• _Excerpted passage_:
'''
So an odd number of swaps is performed thus odd number of 2-cycles can occur

But I do not understand how this happens in a 5x5x5
There are 3 4-cycles of edges and a 4-cycle of corners.
Thus having 12 2-cycles which should not break down to a single 2-cycle but that happens in the parity case.


----------



## Stefan (Oct 7, 2010)

PalashD said:


> But, now if you made a move it will remain constant as *it remains constant for the normal(unchanged) reference*.



And how do you know that? (the bolded part)



PalashD said:


> But I do not understand how this happens in a 5x5x5



r


----------



## FMC (Oct 7, 2010)

PalashD said:


> But I do not understand how this happens in a 5x5x5
> There are 3 4-cycles of edges and a 4-cycle of corners.
> Thus having 12 2-cycles which should not break down to a single 2-cycle but that happens in the parity case.


you should also consider inner slice turns!


----------



## PalashD (Oct 7, 2010)

Stefan said:


> And how do you know that? (the bolded part)


you can do a R turn(on the normal reference) and see that. No need to change the reference for that. 



Stefan said:


> r


:fp


----------



## Stefan (Oct 7, 2010)

PalashD said:


> you can do a R turn(on the normal reference) and see that. No need to change the reference for that.



And then I've only shown that os%3 miraculously remains zero when doing an R turn from that particular state. I have not shown it for any other turns or for any other states, and more importantly it is not clear why it should be true for them. There'd be no explanation. But the detour through the modified orientation scheme does offer an explanation and shows why/that os%3 remains zero for all turns on all sides for all states. And it shows that it doesn't depend on the orientation scheme (e.g. UD vs FB), also explains the edges, and also explains megaminx and other puzzles. All without analyzing different cases individually (like Chris's six cases, two piece types times three turns) but by showing a single insightful idea.



PalashD said:


> :fp



Inner slice turns are the real reason for it on the 4x4x4 as well, btw. You're right that an outer layer turn is an odd permutation of edge and corner pieces, but it's an even permutation of edges. So that's not how you get the single edges swap there.


----------



## PalashD (Oct 7, 2010)
'''
• _Data block_:
'''
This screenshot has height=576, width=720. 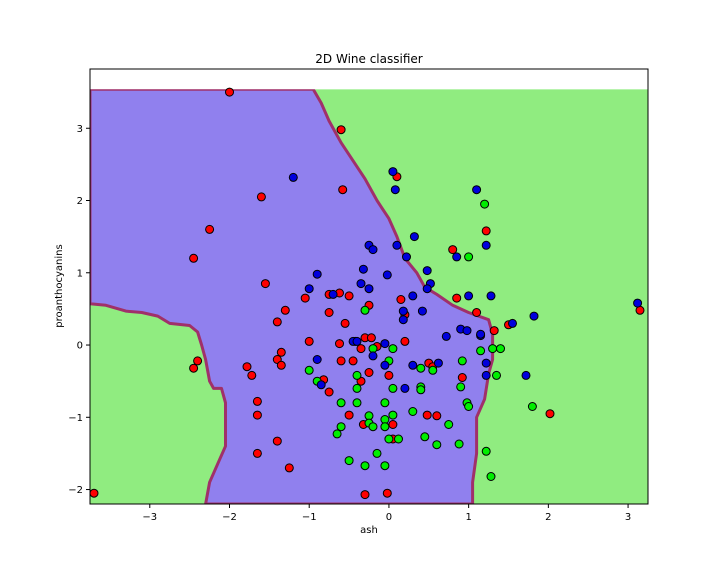 I want to click on x-tick-label: 1, so click(x=468, y=518).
'''
• _Set of tasks_:
A. Please write out the portion of the cube parity thread above, starting at "## FMC (Oct" and ending at "inner slice turns!".
B. Write what comes next in the cube parity thread, picking up after its final line.

• _Expected results_:
A.
## FMC (Oct 7, 2010)

PalashD said:


> But I do not understand how this happens in a 5x5x5
> There are 3 4-cycles of edges and a 4-cycle of corners.
> Thus having 12 2-cycles which should not break down to a single 2-cycle but that happens in the parity case.


you should also consider inner slice turns!

B.
Stefan said:


> And then I've only shown that os%3 miraculously remains zero when doing an R turn from that particular state. I have not shown it for any other turns or for any other states, and more importantly it is not clear why it should be true for them. There'd be no explanation. But the detour through the modified orientation scheme does offer an explanation and shows why/that os%3 remains zero for all turns on all sides for all states.


but as chris said "Of interest we have R, F, and U. Any other turn can be considered as either a combination of one of those, reflection or cube rotation, or both, of one of the three mentioned." and as you said "U and R are equivalent." and an R or an F on a solved cube does not change os%3. Assuming n R and F moves (allowing reflections rotations in between[since they also do not change os%3]) do not change os%3. Then, if we apply another R or F then again os%3 does not change. So by Induction we can easily say os%3 is conserved. But your proof is much more elegant though it requires switching orientation.



Stefan said:


> Inner slice turns are the real reason for it on the 4x4x4 as well, btw. You're right that an outer layer turn is an odd permutation of edge and corner pieces, but it's an even permutation of edges. So that's not how you get the single edges swap there.



Since it is an even perm of edges and a odd perm of corners. Can we have 2 2-cycles of edges with the outer layers turns only[The perm parity]? I mean can I do something like (E1 E4)(E2 E3) with outer layer turns only. (E1 E2)(E3 E4) is obviously possible[Considering the pervious notation I have used].


----------



## Stefan (Oct 7, 2010)

PalashD said:


> as you said "U and R are equivalent."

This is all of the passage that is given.